===== Material shown

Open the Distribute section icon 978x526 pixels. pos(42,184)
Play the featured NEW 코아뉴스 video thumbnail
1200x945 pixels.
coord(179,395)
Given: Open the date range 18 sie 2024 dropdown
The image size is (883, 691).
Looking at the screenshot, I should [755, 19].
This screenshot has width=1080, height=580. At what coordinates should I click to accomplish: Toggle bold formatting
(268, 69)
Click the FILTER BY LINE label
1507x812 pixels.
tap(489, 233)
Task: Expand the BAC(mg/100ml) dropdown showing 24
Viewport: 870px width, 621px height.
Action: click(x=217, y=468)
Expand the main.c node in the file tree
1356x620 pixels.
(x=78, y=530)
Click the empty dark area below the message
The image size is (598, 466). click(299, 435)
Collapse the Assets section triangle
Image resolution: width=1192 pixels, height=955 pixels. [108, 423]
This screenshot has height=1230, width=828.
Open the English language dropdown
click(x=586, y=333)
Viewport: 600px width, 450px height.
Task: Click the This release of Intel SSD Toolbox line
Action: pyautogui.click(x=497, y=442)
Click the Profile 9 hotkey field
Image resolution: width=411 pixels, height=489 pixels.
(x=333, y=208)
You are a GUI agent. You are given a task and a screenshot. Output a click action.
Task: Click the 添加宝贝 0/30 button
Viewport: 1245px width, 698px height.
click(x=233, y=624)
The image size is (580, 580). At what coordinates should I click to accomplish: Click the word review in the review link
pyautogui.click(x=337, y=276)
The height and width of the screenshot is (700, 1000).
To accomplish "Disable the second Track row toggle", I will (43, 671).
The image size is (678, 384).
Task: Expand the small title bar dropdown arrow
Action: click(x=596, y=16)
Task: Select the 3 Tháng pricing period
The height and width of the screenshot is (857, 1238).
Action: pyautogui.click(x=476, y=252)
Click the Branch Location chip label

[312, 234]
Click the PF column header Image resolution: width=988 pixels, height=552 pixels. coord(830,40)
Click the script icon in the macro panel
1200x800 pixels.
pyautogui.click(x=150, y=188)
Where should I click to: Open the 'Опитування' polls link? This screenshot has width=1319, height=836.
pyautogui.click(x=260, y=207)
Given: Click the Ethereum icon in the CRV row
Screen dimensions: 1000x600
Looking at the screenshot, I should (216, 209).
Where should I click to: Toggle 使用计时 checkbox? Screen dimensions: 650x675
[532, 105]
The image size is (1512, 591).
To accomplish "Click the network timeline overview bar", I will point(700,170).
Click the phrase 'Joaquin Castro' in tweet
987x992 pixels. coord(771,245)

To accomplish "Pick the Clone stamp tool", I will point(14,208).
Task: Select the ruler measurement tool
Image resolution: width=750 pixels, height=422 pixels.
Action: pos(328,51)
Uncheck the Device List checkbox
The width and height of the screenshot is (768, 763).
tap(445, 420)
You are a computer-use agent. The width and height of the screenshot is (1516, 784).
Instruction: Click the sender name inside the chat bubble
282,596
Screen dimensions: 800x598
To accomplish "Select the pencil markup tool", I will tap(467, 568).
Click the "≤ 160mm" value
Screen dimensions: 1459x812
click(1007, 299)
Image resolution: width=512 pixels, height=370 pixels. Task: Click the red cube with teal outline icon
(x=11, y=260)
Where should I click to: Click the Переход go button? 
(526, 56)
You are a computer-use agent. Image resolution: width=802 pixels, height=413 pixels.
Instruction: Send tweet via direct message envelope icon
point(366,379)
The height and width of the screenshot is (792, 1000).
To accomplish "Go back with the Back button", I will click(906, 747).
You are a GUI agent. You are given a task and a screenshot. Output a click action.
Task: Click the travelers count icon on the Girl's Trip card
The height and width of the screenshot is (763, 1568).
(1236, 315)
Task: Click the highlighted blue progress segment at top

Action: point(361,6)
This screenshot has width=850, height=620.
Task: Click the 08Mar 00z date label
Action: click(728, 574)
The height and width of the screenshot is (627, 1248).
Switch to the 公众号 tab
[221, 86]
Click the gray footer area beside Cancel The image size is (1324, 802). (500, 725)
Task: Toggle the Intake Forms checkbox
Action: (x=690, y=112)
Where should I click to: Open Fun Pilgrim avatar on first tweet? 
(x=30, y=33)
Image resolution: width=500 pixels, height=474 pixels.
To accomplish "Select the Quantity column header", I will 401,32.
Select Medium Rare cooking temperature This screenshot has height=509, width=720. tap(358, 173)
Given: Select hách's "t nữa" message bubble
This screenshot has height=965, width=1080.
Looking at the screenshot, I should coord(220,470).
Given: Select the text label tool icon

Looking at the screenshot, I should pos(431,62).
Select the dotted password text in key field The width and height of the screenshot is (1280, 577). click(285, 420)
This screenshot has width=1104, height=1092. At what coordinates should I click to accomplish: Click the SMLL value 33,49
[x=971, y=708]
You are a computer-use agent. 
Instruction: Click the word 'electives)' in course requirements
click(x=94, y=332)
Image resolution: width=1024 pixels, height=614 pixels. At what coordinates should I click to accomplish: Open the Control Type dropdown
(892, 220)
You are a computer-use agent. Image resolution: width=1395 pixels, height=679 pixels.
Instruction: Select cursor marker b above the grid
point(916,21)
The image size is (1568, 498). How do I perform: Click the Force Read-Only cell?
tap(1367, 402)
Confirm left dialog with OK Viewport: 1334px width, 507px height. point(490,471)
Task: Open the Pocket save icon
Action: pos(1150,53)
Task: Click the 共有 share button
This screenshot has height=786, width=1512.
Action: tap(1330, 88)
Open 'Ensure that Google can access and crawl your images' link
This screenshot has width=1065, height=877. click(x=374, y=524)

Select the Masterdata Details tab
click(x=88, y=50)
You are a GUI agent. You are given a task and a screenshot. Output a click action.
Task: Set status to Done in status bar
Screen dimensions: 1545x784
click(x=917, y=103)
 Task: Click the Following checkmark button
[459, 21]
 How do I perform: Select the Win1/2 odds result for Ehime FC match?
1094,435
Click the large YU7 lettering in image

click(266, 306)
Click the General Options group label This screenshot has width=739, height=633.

==========

**Task goal:** Which lines above hold the string "computer"? Copy each of them.

**Response to this exercise:**
You are a computer-use agent. The width and height of the screenshot is (1516, 784).
You are a computer-use agent. Image resolution: width=802 pixels, height=413 pixels.
You are a computer-use agent. 
You are a computer-use agent. Image resolution: width=1395 pixels, height=679 pixels.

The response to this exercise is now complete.